▶ _PROBLEM TO WORK ON_
Lines from the beginning of the data through the line containing "Click the blue Process status tag" are to be copied exactly, with no other line included.

(GIVEN RECORDS)

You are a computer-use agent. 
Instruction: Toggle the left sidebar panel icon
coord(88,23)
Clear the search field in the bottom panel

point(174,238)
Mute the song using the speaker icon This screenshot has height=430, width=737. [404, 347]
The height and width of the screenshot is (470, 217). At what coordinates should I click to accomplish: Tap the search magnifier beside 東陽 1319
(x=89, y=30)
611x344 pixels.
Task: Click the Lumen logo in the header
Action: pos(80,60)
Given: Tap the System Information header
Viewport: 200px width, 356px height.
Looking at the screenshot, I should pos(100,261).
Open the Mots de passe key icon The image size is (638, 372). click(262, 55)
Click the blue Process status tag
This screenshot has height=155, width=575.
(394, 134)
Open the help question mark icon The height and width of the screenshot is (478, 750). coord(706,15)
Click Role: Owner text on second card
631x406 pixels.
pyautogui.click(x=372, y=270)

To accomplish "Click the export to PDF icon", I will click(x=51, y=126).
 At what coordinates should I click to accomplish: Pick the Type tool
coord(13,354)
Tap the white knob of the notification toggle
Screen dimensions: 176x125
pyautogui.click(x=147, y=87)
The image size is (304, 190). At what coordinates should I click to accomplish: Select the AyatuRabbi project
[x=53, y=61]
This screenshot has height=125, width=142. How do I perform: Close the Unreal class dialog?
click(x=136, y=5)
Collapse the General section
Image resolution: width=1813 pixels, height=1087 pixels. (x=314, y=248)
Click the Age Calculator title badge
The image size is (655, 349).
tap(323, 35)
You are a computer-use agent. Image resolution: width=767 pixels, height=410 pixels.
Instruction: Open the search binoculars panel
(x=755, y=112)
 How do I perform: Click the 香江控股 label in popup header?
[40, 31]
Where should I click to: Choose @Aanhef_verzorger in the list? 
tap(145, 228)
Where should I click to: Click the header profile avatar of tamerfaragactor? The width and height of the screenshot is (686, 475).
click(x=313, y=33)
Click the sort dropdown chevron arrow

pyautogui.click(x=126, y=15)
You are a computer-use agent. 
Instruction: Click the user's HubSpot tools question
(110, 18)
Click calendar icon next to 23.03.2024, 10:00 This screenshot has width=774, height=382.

(End GIVEN RECORDS)

▶ _TASK ANSWER_
You are a computer-use agent. 
Instruction: Toggle the left sidebar panel icon
coord(88,23)
Clear the search field in the bottom panel

point(174,238)
Mute the song using the speaker icon This screenshot has height=430, width=737. [404, 347]
The height and width of the screenshot is (470, 217). At what coordinates should I click to accomplish: Tap the search magnifier beside 東陽 1319
(x=89, y=30)
611x344 pixels.
Task: Click the Lumen logo in the header
Action: pos(80,60)
Given: Tap the System Information header
Viewport: 200px width, 356px height.
Looking at the screenshot, I should pos(100,261).
Open the Mots de passe key icon The image size is (638, 372). click(262, 55)
Click the blue Process status tag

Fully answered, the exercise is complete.